★10月27日(土)に2018/19年度第1回勉強会を開催いたしました★
今回は、JICA英国主席駐在員、酒本和彦様を講師にお迎えして、「開発援助と人道支援の連携とその限界」をテーマに貴重なお話を頂きました。酒本様は、JICA及び国連難民高等弁務官事務所(UNHCR) において、長年、開発援助及び人材支援分野の最前線で活躍なさっており、実体験を踏まえた上で、(1)人道支援と開発援助の違い (2)人道支援の広がりと連携 (3)人道支援の限界と今後の課題 の三点を中心にお話しして下さり、とても実りある勉強会となりました。
(1) 人道支援と開発援助の違い:「人道支援」と「開発援助」というと一見すると同様な意味に捉えがちですが、実際には、対応段階及び対応内容、対応組織の仕組みやアプローチが大きく異なることが分かりました。
(2)人道支援の広がりと連携:人道支援は「緊急対応(Emergency Response)」から 最終的には「Self-reliance」へと各段階において、必要とされる対応、専門分野が異なり、多岐の分野にわたる専門性が必要となり、開発援助との連携が必須になることが分かりました。さらに、今後、より一層民間セクターやアカデミアとの積極的かつ包括的な協力体制が重要になってくるとのことでした。しかし、連携体制の構築に際し、各機関のマンデート(Mandate: 委任権限)の違い等多くの課題がある点も理解しました。
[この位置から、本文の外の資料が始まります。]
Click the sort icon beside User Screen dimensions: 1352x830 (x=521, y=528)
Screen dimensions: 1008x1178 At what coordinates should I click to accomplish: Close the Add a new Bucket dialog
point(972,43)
(3)人道支援の限界と今後の課題:長年に渡り、人道支援が必要とされる背景には、世界各地において紛争が断続的に発生しているという現実があり、その根底ある地政学的 (Geopolitics) 問題の解決が最も重要であること、さらに、スムーズかつ効果的な連携体制を構築する上で、依然として多くの課題があるとが分かりました。
現在、シリア内戦やISIL(Islamic State in Iraq and the Levant)の台頭に伴い多くの難民の発生しており、今後も、地球温暖化に伴う、異常気象や海面上昇に伴うさらなる難民の増加が予想されます。そのため、今回のセミナーの主眼である「人道支援と開発援助の協力体制の構築」の必要性がより一層高まってくると感じました。
参加いただいた方々からの質問も多く、大変充実した勉強会となりました。お忙しい中、素晴らしい講演をしてくださった酒本様への感謝とともに、会場に足を運んでくださった参加者の皆様にも重ね重ね御礼申し上げます。